JT: Oh yeah, there’s a lot of those. You know, it was so funny, because we practiced the way we played. Coach Osborne was very, very big on that. We practiced full-bore. And that led to a lot of hot heads and emotions and things when Coach would let them cut-block us and things like that. We were constantly fighting the offensive linemen.

At times it was half-football and half-boxing, but that’s what got us ready for Saturday. Because if you watch any of our games, none of us were ever hotheads on the field. We never got penalties. We always drew penalties, but we never, we never did, because we practiced so hard against one another. The game wasn’t the toughest game of the week, on Saturday. Sometimes our toughest game of the week was on Tuesday when we practiced ones against ones.

Q: I keep on hearing that Jared, and don’t think the average fan could appreciate the intensity you guys practiced at.

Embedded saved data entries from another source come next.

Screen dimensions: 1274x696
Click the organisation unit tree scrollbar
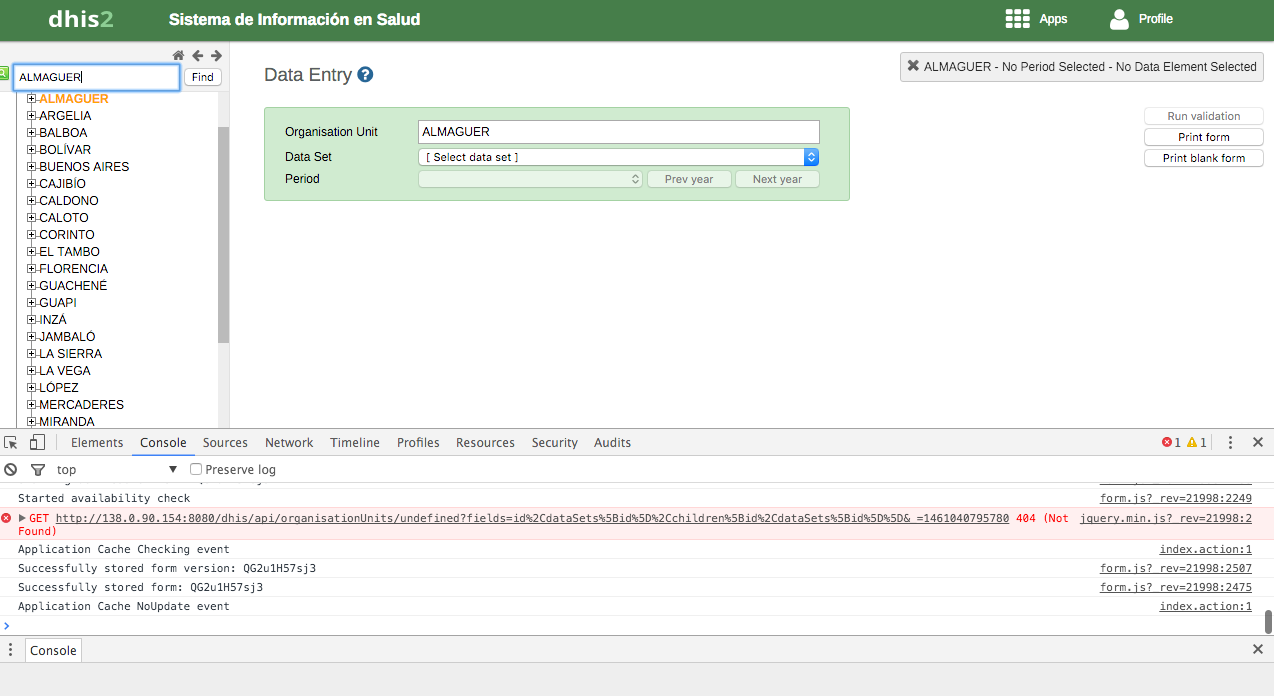point(223,234)
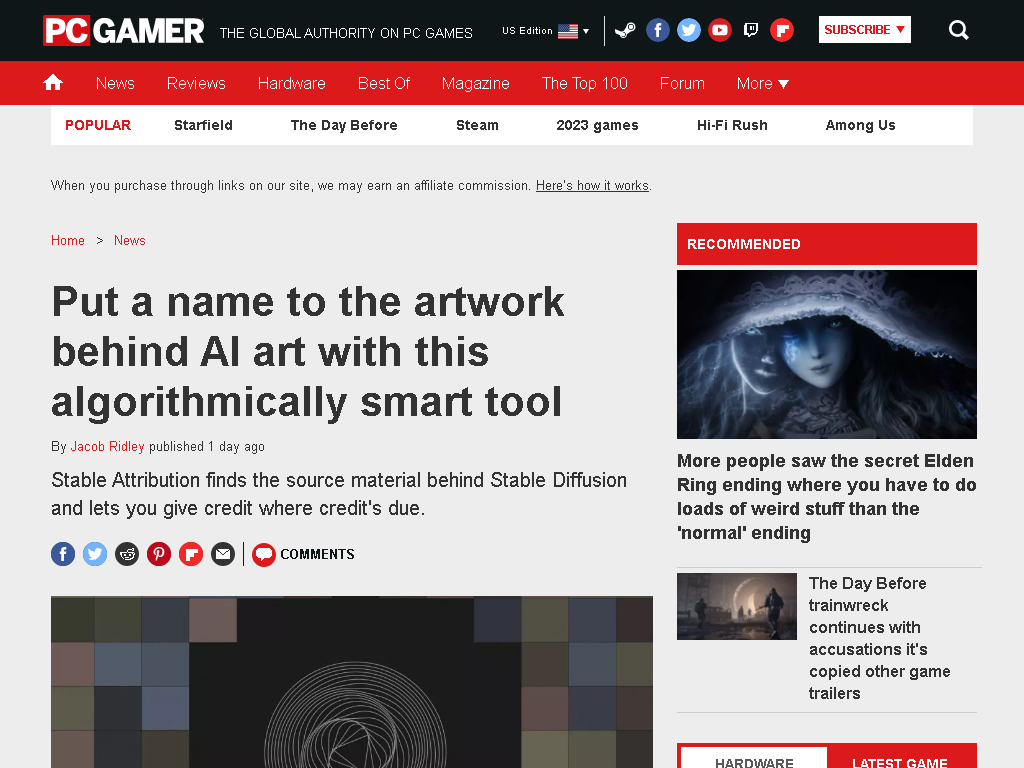Click the search magnifier icon

click(958, 30)
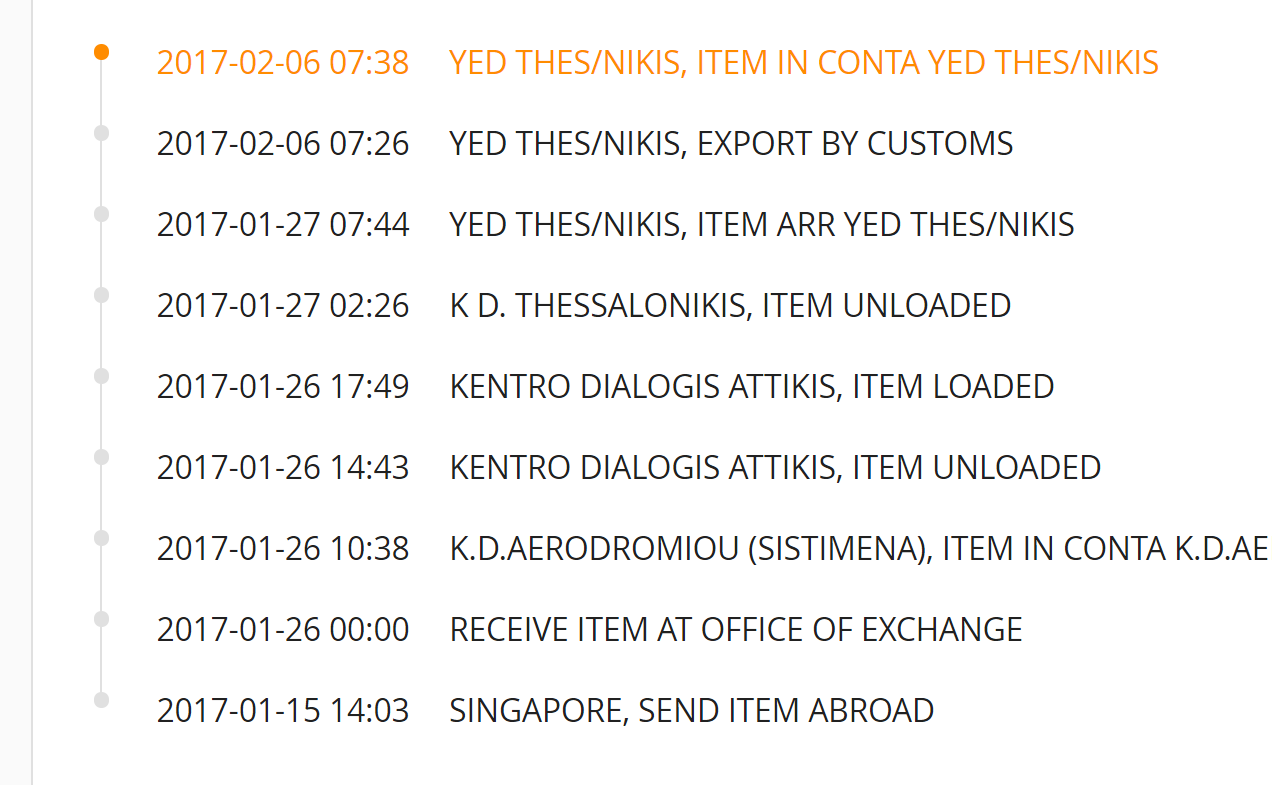Click the orange dot of the latest tracking event
The height and width of the screenshot is (785, 1272).
click(101, 52)
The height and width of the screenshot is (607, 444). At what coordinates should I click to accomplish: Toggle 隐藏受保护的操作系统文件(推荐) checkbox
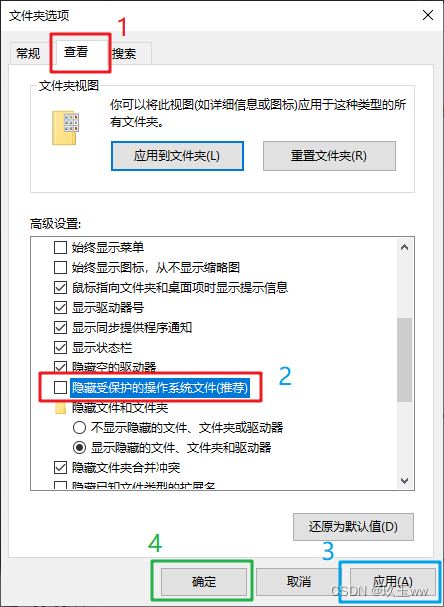click(x=60, y=388)
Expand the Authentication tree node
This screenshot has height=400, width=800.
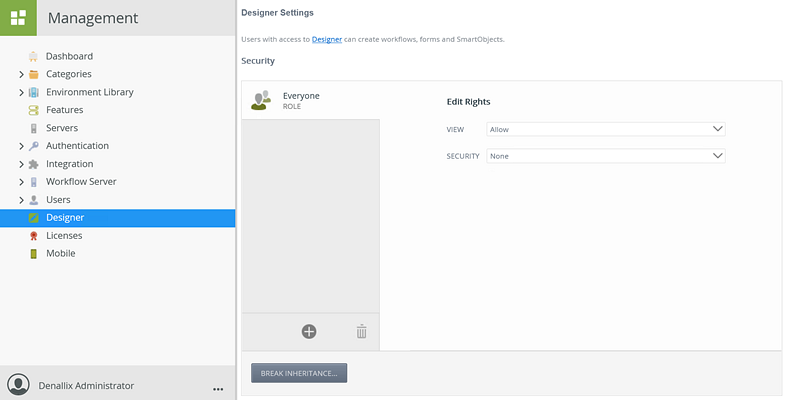[21, 146]
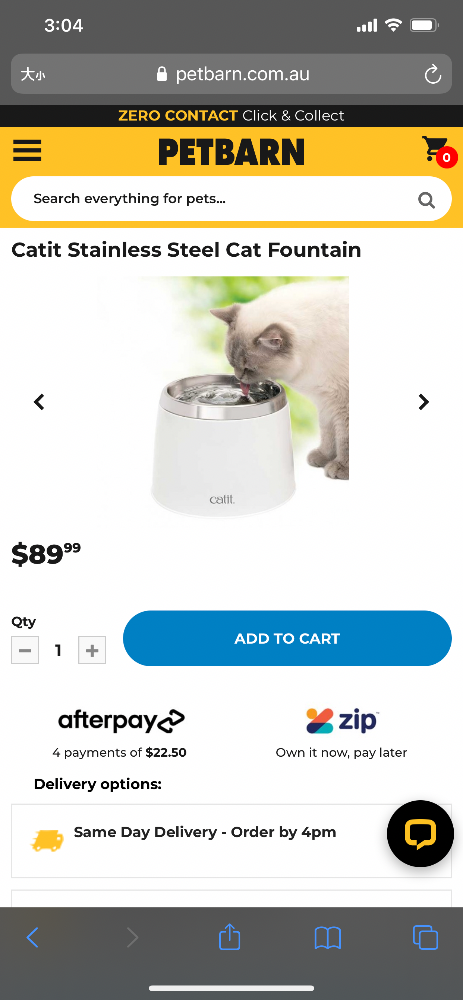463x1000 pixels.
Task: Reload the page in Safari
Action: 433,75
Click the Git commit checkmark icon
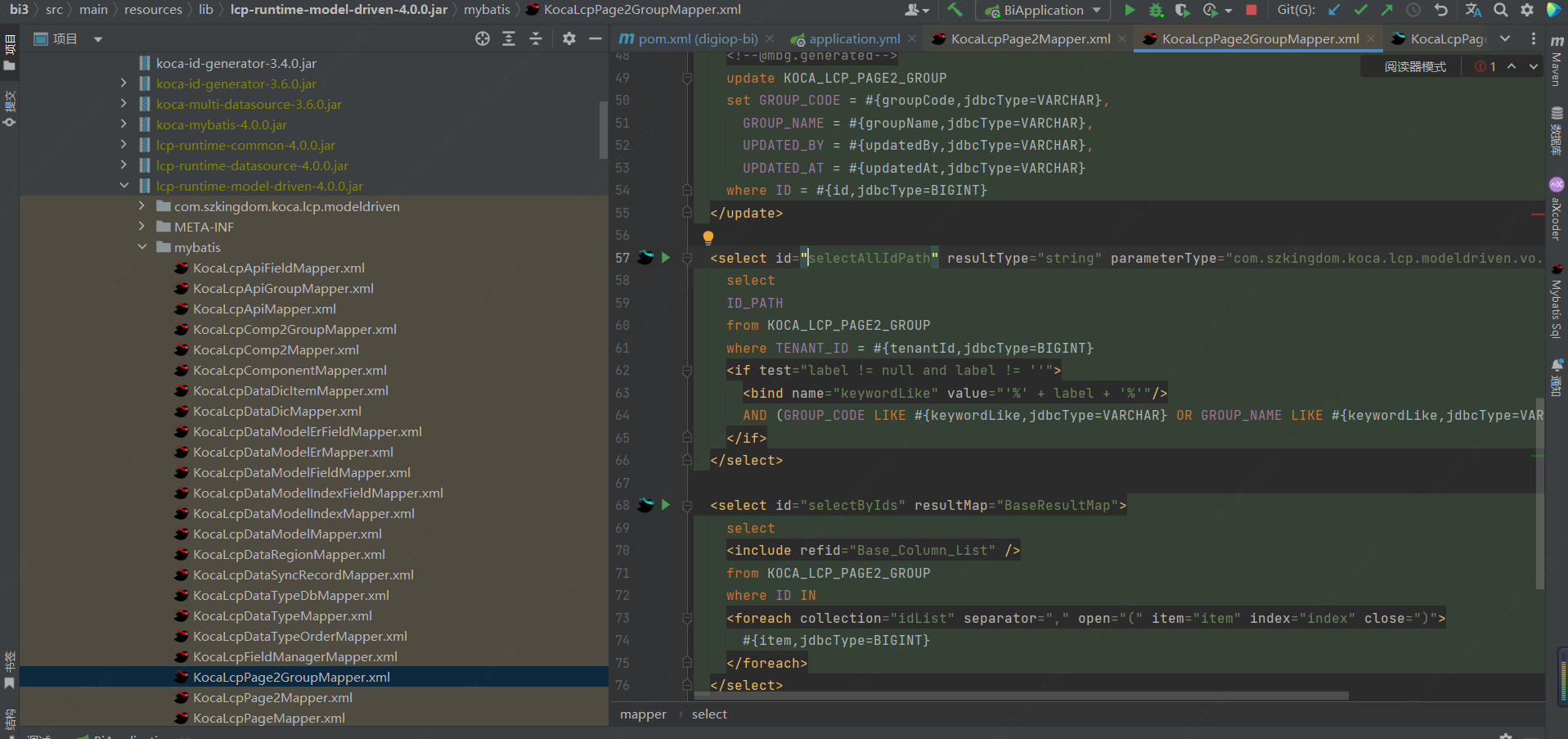The image size is (1568, 739). click(1360, 10)
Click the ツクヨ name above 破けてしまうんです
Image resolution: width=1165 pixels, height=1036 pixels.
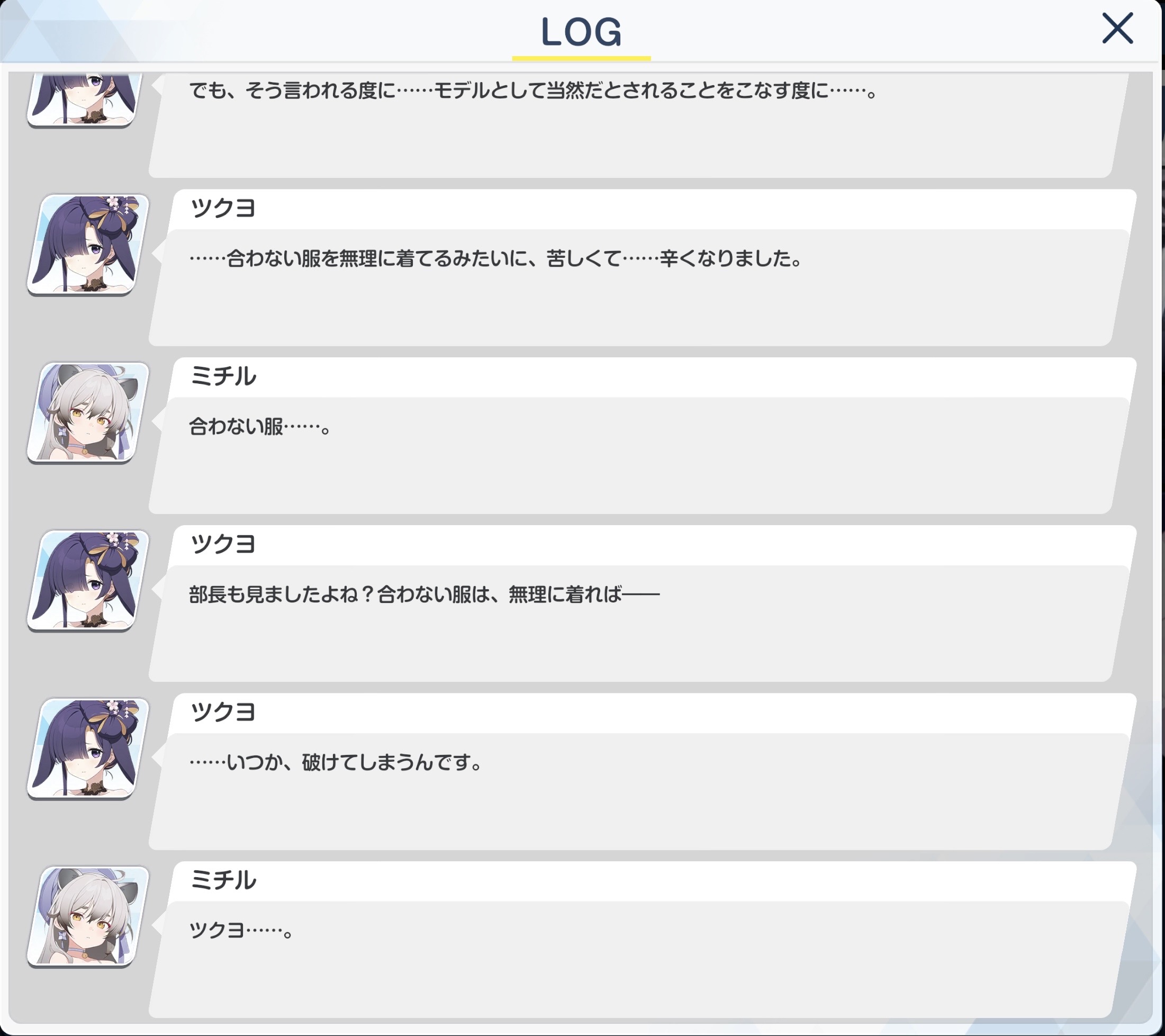[223, 712]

JT: Oh yeah, and then Coach Osborne’s remedy to stop us from fighting was to have us running stadium steps. So when you ‘run stadiums’ and just go right back down into practice, you’re doing everything you can just to catch your breath and not pass out. So you stop fighting, you stop all of that. In the end, you’re just trying to remember your name let alone anything else, because you’re so dog-tired at that point.

Q: Remember going against anyone in particular those days?

JT: Oh yeah, especially when I was a junior and starting and have to go up against Zach Wiegert every day, and Brenden Stai, some of these guys were the best offensive linemen of their time. We just went at it, but then everybody got in the locker room and it was cool.

I’ve been on teams in the pros like that, and the guys get pissed when you practiced like that. I get to the NFL and I’m still practicing like that and they’d get pissed. They don’t want you practicing like that.

Q: I’ve never asked anyone this, but how was it determined whether you were a left side or a right side rush end?

JT: Wherever Coach Samuel put you. Grant got stuck on the right and I got stuck on the left from day one. And the funny thing was, when we tried to play the other’s spot we weren’t as strong as where they stuck us. They just knew. They were so good at identifying the talent that you had and exposing those talents. They put us where they thought it was best.

Q: Is there a difference between a blindside and a left side rush end?

JT: Oh yeah, a lot of it is just -especially if you’re someone who is right-hand dominant that’s going to play the right side- you’re trying to use your high-impact arm with your left arm, and if you’re a right-handed person that’s going to be your less strong arm. If I’m on the left-hand side being right-arm dominant, for me my biggest move was just a speed rush to a power move, because I could use my right arm and my strength in that arm much more efficiently.

Q: Interesting.

JT: It’s a completely different game when you put the other hand down.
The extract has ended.